--- TAREAS PENDIENTES ---
- 1) Cita del extracto de página el pasaje entre "Santa Teresa está" y "misericordia de Dios.", ambos incluidos.
- 2) ¿Cómo quedaría en forma de lista, con sus datos principales, el párrafo del extracto de página que empieza "El 28 de marzo de 1515"?

--- EXTRACTO DE PÁGINA ---
******

DESCENDIMIENTO DE LA CRUZ

 

Texto final de las Siete Palabras, pronunciado por Octavio Hernández Jiménez, en la ceremonia vespertina del Viernes Santo, en el templo parroquial de San José de Caldas, el 25 de marzo de 2016, a las 7 de la noche.

 

El 28 de marzo de 1515, dentro de 3 días se cumplirán 501 años, nació Santa Teresa de Jesús, conocida también Teresa de Ávila, por el lugar de nacimiento, Teresa de Cepeda y Ahumada, por sus apellidos y Teresa la Grande por su obra y por haber sido declarada doctora, por la Iglesia. Fue escritora, poeta y reformadora persistente de conventos.

 

Santa Teresa está entre los posibles autores de ese clásico soneto  “No me mueve mi Dios para quererte/ el cielo que me tienes prometido/ ni me mueve el infierno tan temido/ para dejar por eso de ofenderte…”, poema que las abuelas repetían, en medio del éxtasis, como la más bella oración. Entre la abundante producción literaria de Teresa de Jesús, está la obra sobre su propia vida cuyo eje central es la misericordia de Dios.

******

--- ENTRADAS EXTRAÍDAS ---

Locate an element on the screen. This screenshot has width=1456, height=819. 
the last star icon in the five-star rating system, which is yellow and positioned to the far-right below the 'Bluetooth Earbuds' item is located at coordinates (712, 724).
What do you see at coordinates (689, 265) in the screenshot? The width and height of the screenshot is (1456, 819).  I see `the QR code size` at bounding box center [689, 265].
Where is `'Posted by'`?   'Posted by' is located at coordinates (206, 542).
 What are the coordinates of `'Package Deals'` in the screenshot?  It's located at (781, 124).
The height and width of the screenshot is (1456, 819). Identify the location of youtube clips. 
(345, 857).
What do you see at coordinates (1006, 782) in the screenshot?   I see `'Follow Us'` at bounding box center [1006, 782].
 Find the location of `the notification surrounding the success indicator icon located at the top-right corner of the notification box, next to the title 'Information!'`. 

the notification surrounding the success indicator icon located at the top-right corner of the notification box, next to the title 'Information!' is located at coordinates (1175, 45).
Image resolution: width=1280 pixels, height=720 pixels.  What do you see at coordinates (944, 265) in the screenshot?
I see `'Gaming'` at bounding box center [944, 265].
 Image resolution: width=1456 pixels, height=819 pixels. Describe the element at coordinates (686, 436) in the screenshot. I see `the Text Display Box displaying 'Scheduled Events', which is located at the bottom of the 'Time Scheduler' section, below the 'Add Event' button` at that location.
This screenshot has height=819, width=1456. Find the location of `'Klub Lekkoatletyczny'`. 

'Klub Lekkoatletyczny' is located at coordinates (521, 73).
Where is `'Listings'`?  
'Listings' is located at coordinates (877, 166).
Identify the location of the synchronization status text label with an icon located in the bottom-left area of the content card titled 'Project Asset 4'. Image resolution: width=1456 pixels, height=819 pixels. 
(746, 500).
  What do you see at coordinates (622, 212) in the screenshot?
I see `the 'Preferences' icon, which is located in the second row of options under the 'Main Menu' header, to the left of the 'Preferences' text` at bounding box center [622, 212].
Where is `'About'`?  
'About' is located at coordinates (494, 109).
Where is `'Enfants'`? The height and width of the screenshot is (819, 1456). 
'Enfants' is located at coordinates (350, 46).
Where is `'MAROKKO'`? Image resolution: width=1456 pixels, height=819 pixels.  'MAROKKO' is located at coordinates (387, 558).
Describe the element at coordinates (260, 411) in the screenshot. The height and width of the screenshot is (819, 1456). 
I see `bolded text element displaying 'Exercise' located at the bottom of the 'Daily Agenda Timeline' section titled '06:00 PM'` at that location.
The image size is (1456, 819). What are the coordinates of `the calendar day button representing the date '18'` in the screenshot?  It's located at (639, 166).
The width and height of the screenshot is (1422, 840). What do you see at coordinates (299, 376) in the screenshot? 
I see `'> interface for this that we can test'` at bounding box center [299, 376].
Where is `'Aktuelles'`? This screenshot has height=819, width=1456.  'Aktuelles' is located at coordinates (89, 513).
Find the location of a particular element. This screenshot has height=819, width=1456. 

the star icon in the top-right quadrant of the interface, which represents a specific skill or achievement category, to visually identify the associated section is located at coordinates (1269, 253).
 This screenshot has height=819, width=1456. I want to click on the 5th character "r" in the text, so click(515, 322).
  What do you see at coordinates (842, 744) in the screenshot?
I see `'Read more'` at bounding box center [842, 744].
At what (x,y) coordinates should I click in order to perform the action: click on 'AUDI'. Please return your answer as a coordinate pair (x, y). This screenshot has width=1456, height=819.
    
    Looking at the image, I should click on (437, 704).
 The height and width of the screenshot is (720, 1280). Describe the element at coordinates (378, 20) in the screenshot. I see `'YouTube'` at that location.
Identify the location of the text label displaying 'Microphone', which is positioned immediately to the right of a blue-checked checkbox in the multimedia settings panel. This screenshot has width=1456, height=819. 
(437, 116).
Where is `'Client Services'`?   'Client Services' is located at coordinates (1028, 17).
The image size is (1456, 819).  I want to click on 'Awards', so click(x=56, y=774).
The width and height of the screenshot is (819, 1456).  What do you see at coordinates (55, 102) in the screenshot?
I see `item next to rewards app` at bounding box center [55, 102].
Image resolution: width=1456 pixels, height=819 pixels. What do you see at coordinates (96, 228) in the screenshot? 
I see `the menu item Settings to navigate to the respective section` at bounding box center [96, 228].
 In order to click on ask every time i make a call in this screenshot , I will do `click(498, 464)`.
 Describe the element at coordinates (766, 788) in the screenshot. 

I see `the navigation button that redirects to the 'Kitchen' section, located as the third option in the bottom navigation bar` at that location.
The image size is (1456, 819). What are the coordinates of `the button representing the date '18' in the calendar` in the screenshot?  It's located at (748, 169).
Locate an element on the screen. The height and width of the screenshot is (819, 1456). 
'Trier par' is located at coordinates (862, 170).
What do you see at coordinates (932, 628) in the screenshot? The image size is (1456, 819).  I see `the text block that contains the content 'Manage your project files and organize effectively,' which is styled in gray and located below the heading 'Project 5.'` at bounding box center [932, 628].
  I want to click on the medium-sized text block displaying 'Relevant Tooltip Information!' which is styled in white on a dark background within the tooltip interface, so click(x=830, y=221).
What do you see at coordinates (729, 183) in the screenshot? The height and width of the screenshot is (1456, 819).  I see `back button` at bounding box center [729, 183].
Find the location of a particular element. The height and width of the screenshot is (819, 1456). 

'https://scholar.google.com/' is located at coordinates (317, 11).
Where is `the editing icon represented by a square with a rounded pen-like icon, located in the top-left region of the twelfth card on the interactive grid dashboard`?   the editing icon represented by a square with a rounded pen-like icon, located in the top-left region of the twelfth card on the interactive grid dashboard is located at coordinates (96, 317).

******

--- SOLUCIONES DEL EJERCICIO ---
- 1)
Santa Teresa está entre los posibles autores de ese clásico soneto  “No me mueve mi Dios para quererte/ el cielo que me tienes prometido/ ni me mueve el infierno tan temido/ para dejar por eso de ofenderte…”, poema que las abuelas repetían, en medio del éxtasis, como la más bella oración. Entre la abundante producción literaria de Teresa de Jesús, está la obra sobre su propia vida cuyo eje central es la misericordia de Dios.

- 2)
- Santa Teresa de Jesús nació el 28 de marzo de 1515; dentro de tres días se cumplirán 501 años.
- Se la conoce también como Teresa de Ávila, por su lugar de nacimiento; Teresa de Cepeda y Ahumada, por sus apellidos; y Teresa la Grande, por su obra y por haber sido declarada doctora por la Iglesia.
- Fue escritora, poeta y reformadora persistente de conventos.